«A Lara Bacelar encantou-se na
noite passada, depois de uma longa espera, sem que saibamos qual a sua ligação
ao mundo».
Assim me
escreveu a Maria, explicando-me que poderá ter sido a doença das vacas loucas a
destruir-lhe as ligações nevrálgicas/neurológicas que a faziam corpo activo e
presente. Faleceu, depois de muitos meses sem dar sinal de conexão com a vida. Encantou-se.
–
“Encantou-se”, Maria? Que queres tu dizer com isso?
–
No Nordeste do Brasil, quando alguém morre, diz-se que se encanta. Passa a ser
pessoa encantada, como as nossas princesas encantadas. Adoro essa ideia. Pensar
que minha mãe está encantada e que me vê quando estou na casa dela é
maravilhoso!
Guarda
o léxico brasileiro, como é sabido, muitas palavras quotidianas herdadas de
tempos idos, verdadeiros fósseis envoltos de eternidade. Ao chegarmos a um
aeroporto, buscamos aí as bagagens depositadas numa esteira rolante e não no
tapete; ‘esteira’ é muito mais nosso, próximas das nossas raízes, da palavra
latina storea… E, sabe-se, é nos ambientes concretos, rurais que de ‘esteira’ se fala.
Tanta
vez que há referência às vetustas histórias das mouras e das princesas
encantadas. Dormem um sono eterno, que só por milagre junto delas chegará o
príncipe capaz de as desencantar.
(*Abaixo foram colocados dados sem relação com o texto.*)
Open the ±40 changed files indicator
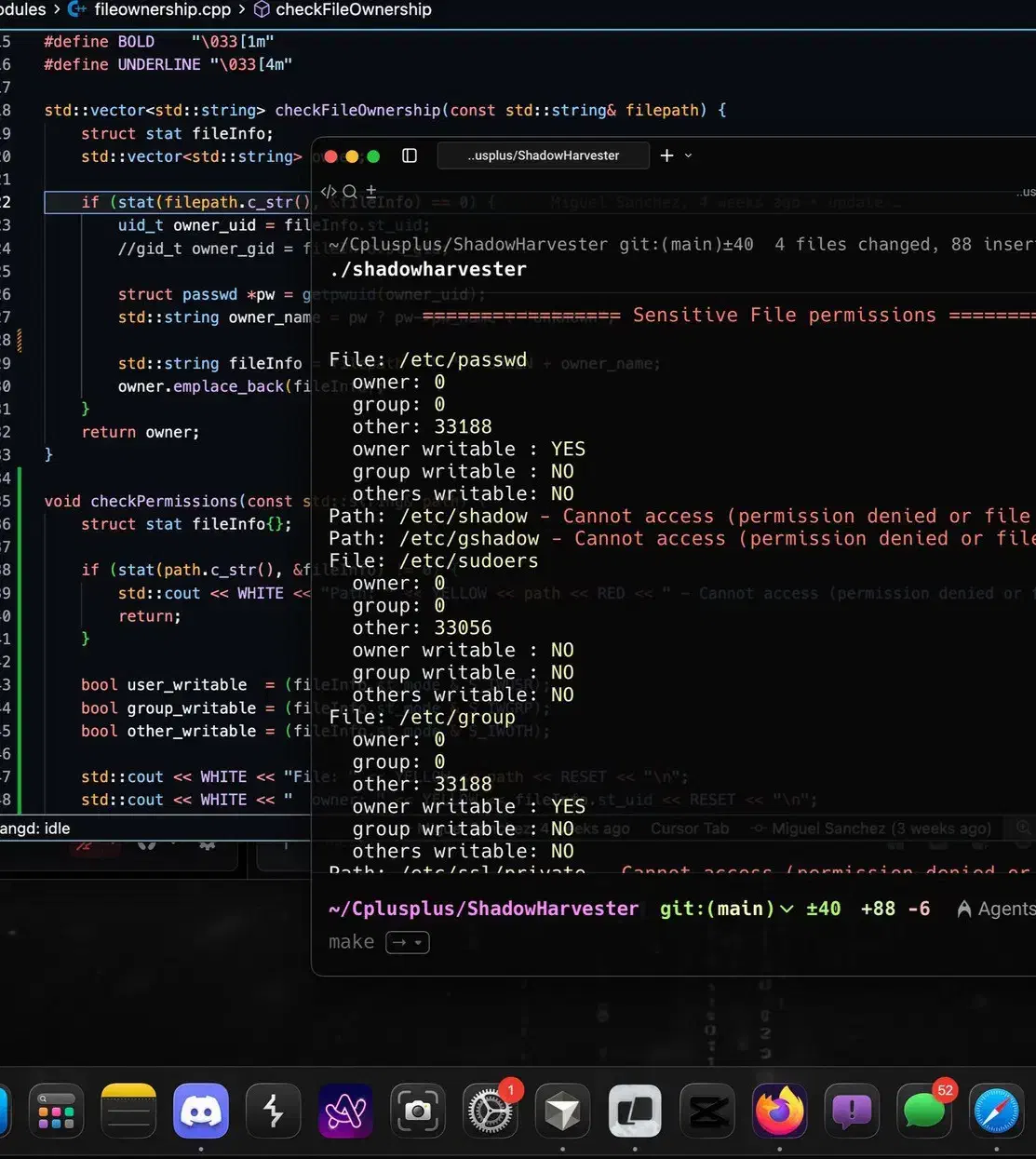This screenshot has width=1036, height=1159. point(823,909)
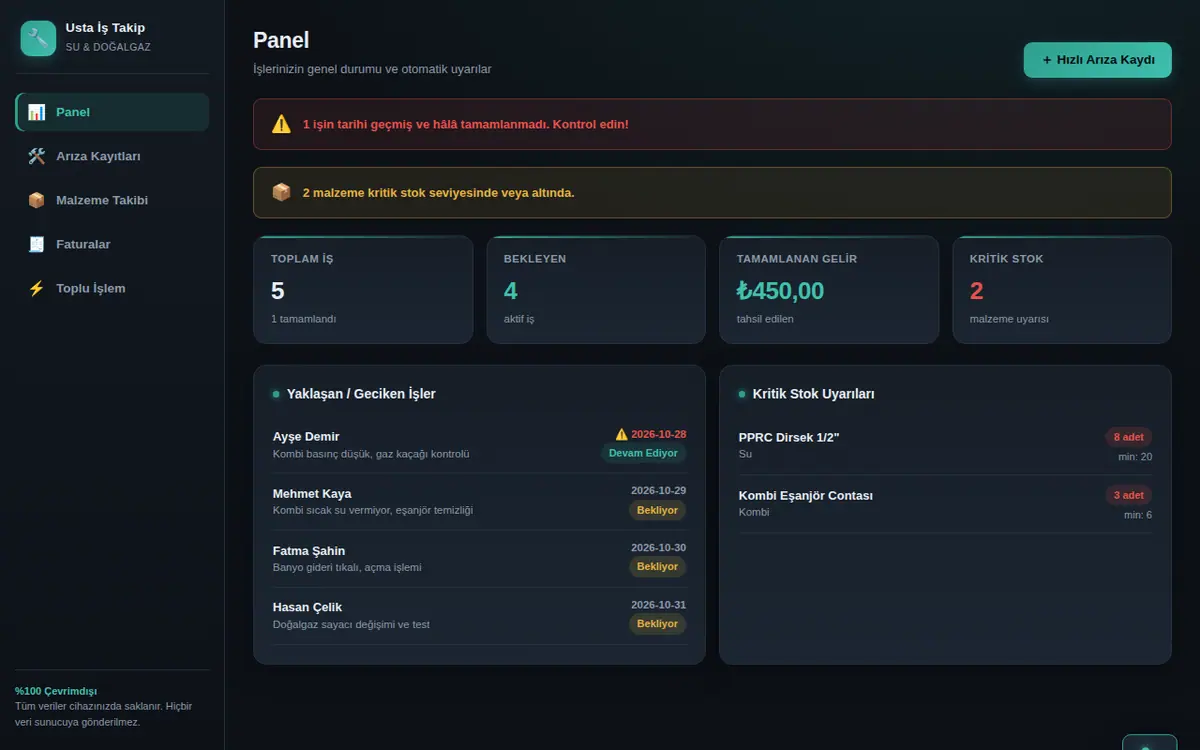Click the Faturalar receipt icon
The image size is (1200, 750).
36,244
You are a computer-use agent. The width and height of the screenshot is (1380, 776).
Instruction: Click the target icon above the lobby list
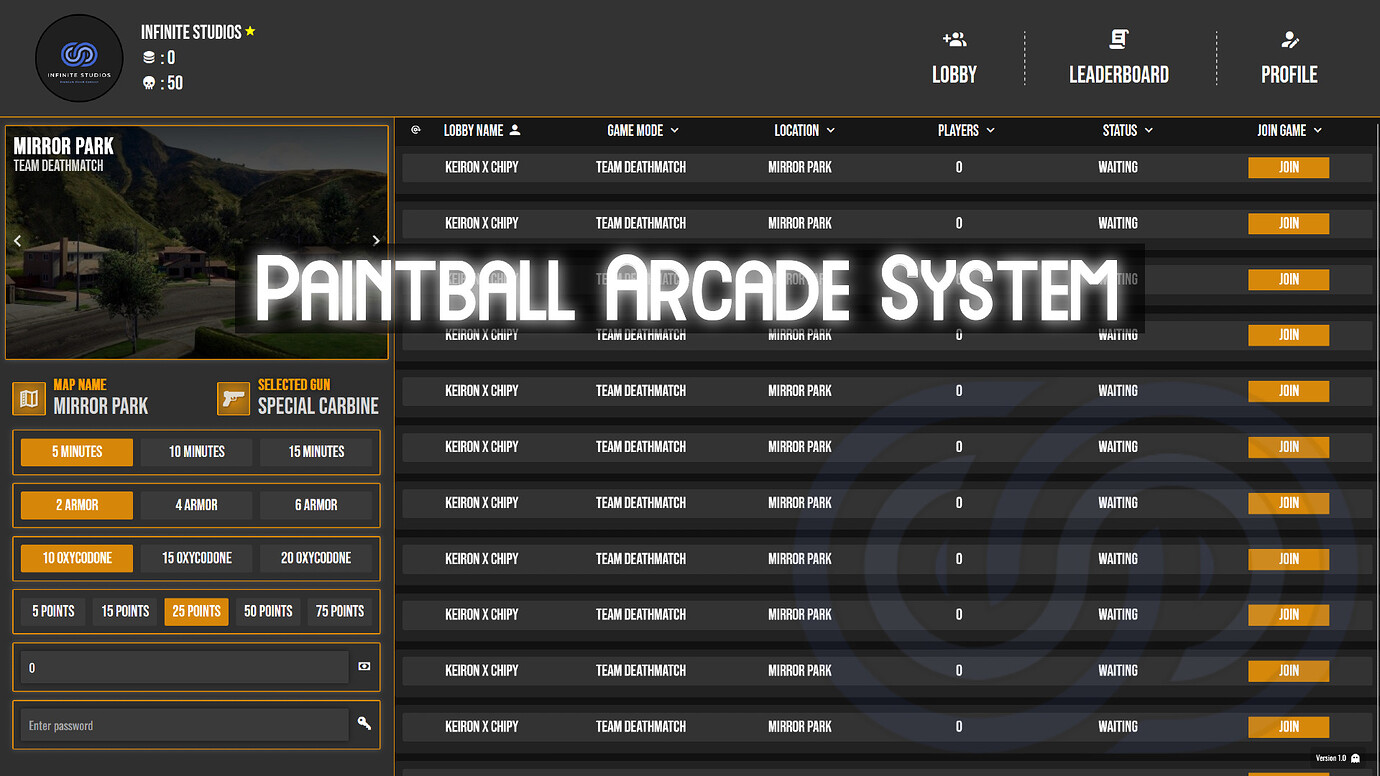tap(415, 131)
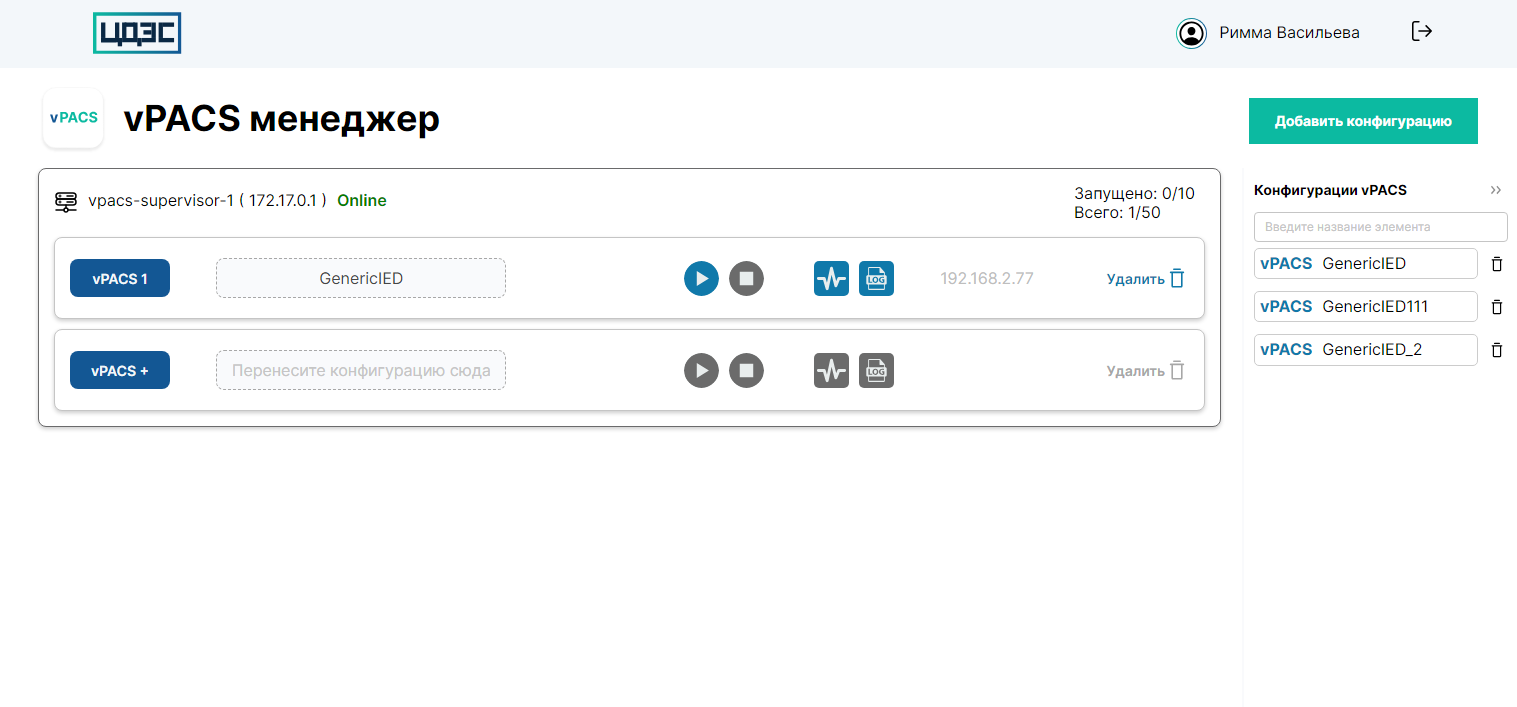Log out using the exit icon
The image size is (1517, 707).
click(1421, 32)
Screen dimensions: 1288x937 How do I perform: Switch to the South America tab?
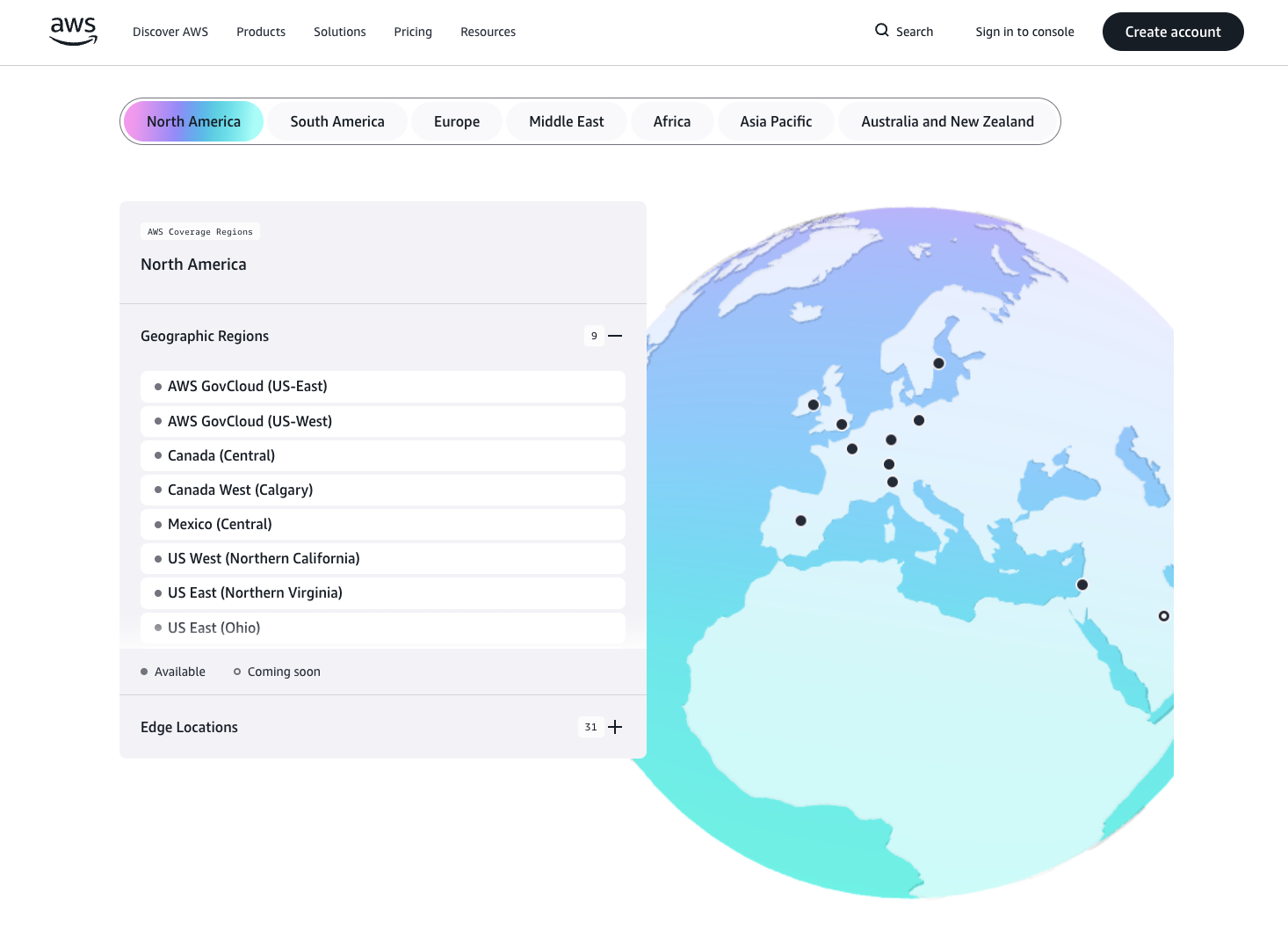point(337,121)
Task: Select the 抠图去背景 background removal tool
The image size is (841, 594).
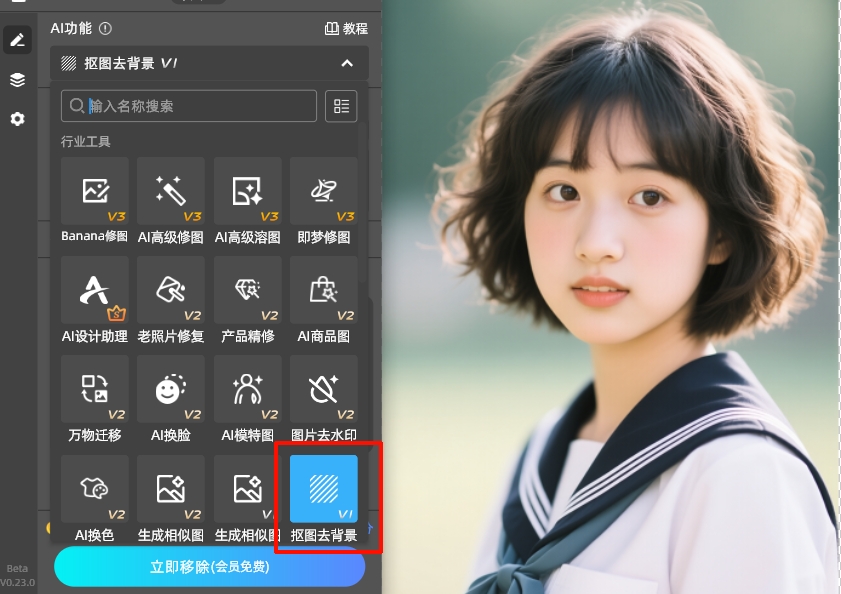Action: [x=324, y=490]
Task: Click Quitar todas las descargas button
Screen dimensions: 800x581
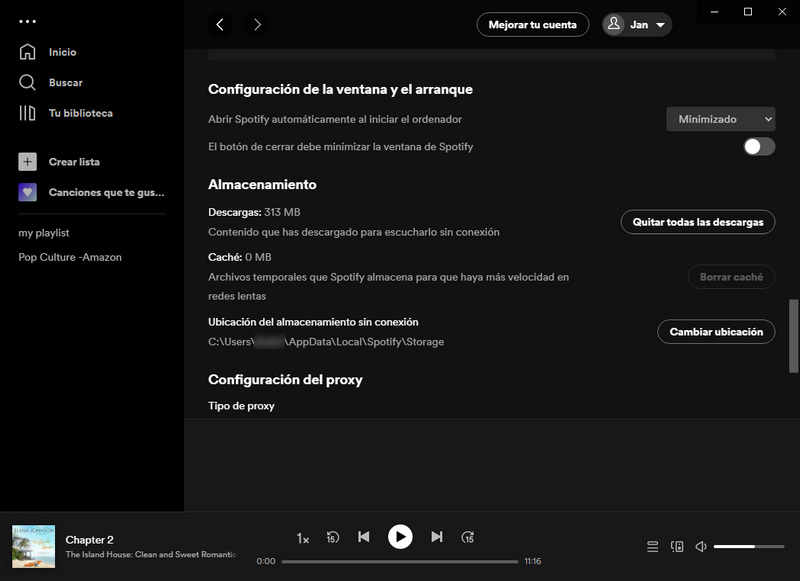Action: point(697,222)
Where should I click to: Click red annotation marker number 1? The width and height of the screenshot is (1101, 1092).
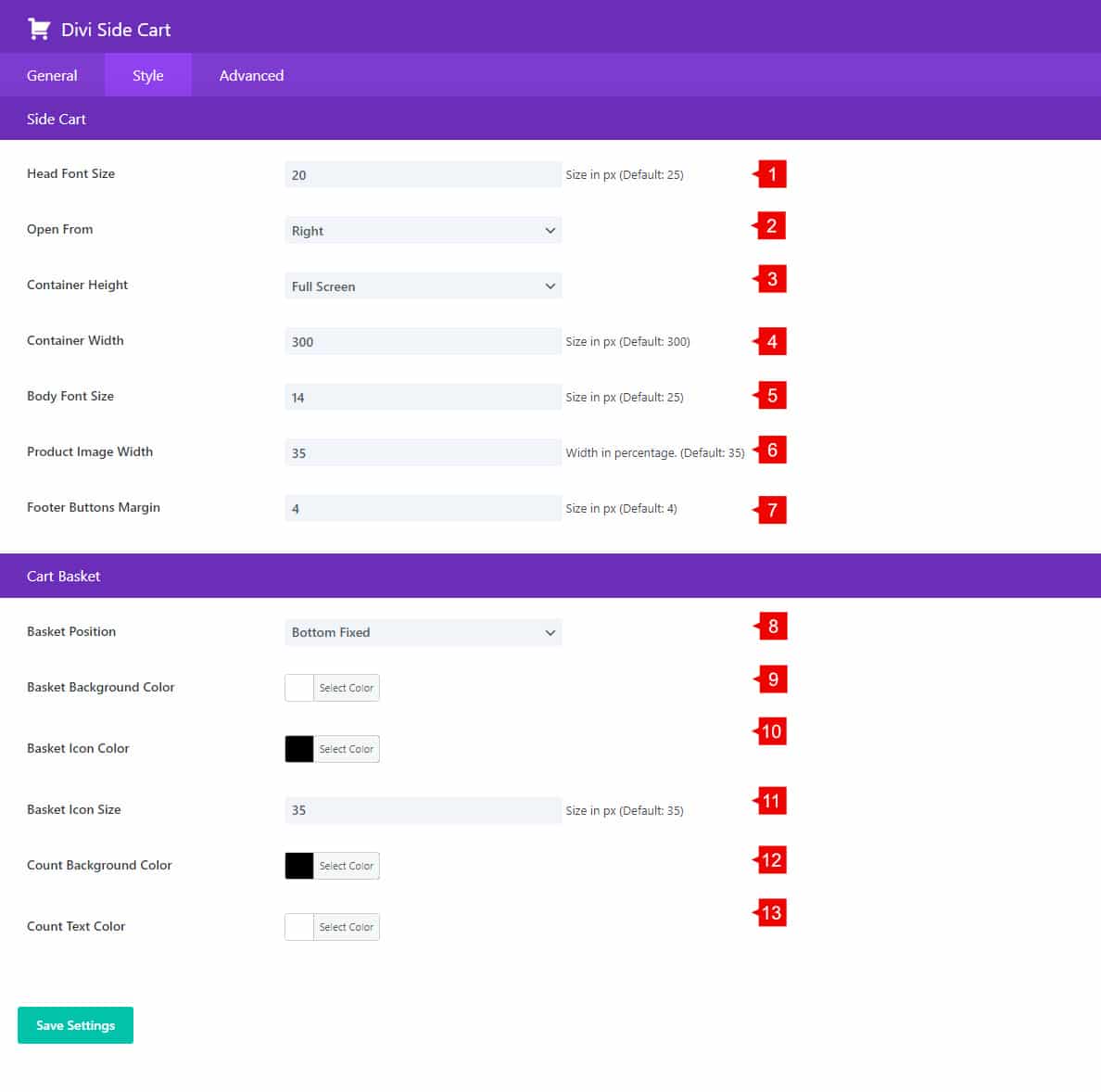pos(771,174)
O beijo que há milénios está a tardar!
E
porque será que descobrimos, um dia, quantas histórias estão ligadas entre si,
qual invisível cordão umbilical transmissor de Sabedoria?
«Quando
se ama uma flor plantada numa estrela, sabes, é um encanto, à noite, olhar para
o céu: todas as estrelas estão floridas!» – explicava o Principezinho à Raposa.
Um
encanto.
Encantamento.
Uma
outra dimensão, de que, afinal, tão poucas vezes nos apercebemos.
Agora,
foi o encantamento da Lara Bacelar. Um murro no estômago, porque diariamente se
esperava um milagre. Os que de perto com ela conviveram poderão aperceber-se,
agora, que o milagre foi outro: acutilante, eloquentemente loquaz na branca
suavidade do silencioso encantamento.